Thursday, June 4, 2009



1. Eat well, of course, avoiding the ninny diets and mincing cuisines that demonize appetite and make unthinkable a tasty snack of hog jowls. We’re all going to die. Might as well enjoy a little fat along the way. (In a 1971 “false memoir” called “Wolf,” written while Harrison was convalescing from a fall off a cliff, he suggested curing heartbreak by broiling a two- to three-pound porterhouse, eating it with your hands, followed by a hot bath in which you consume the best bourbon you can buy until the bottle is empty. Then sleep for a day. Ladies and gentlemen, this works.)

2. Pursue love and sex, no matter discrepancies of desire and age. Romance is worth the humbling. Doing it outdoors on stumps, in clearings and even swarmed by mosquitoes is particularly recommended.

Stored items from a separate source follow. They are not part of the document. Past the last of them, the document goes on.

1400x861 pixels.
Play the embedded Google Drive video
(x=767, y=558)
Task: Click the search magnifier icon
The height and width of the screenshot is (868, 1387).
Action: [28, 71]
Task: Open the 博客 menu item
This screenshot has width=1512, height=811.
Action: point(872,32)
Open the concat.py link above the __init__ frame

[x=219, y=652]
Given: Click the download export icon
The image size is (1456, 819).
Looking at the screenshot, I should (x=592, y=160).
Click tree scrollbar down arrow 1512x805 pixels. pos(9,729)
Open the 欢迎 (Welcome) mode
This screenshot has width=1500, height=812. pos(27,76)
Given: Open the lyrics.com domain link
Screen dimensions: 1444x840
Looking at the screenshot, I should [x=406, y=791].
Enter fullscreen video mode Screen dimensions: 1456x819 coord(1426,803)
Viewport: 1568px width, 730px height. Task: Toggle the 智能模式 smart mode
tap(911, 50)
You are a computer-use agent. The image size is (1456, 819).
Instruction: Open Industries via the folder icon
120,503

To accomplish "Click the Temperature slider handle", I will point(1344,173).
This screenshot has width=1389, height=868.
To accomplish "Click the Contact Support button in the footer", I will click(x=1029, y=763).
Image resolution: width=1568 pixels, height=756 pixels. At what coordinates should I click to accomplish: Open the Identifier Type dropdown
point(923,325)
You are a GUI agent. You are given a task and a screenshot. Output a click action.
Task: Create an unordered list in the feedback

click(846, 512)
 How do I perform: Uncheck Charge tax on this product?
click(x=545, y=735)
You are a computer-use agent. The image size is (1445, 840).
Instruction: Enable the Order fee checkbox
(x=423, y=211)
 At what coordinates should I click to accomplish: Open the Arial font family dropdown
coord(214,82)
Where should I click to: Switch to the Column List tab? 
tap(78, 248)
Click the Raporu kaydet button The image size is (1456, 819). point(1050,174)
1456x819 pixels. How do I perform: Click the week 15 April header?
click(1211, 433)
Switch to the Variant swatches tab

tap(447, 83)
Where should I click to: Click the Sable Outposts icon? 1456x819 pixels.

3. Welcome animals, especially bears, ravens and wolves, into your waking and dream life. An acceptance of our common creaturedom is essential not just to the health of the planet but to our ordinary happiness. We are mere participants in natural cycles, not the kings of them.

4. Rather than lighting out for territory, we ought to try living in it.

5. And finally, love the detour. Take the longest route between two points, since the journey is the thing, a notion to which, contaminated by the Zen-fascist slogans of advertising (“just do it!”), we all pay lip service but few of us indulge.

Jim Harrison

Five rules for zestful living.

Extracted from "Returning to Earth" NY Times review.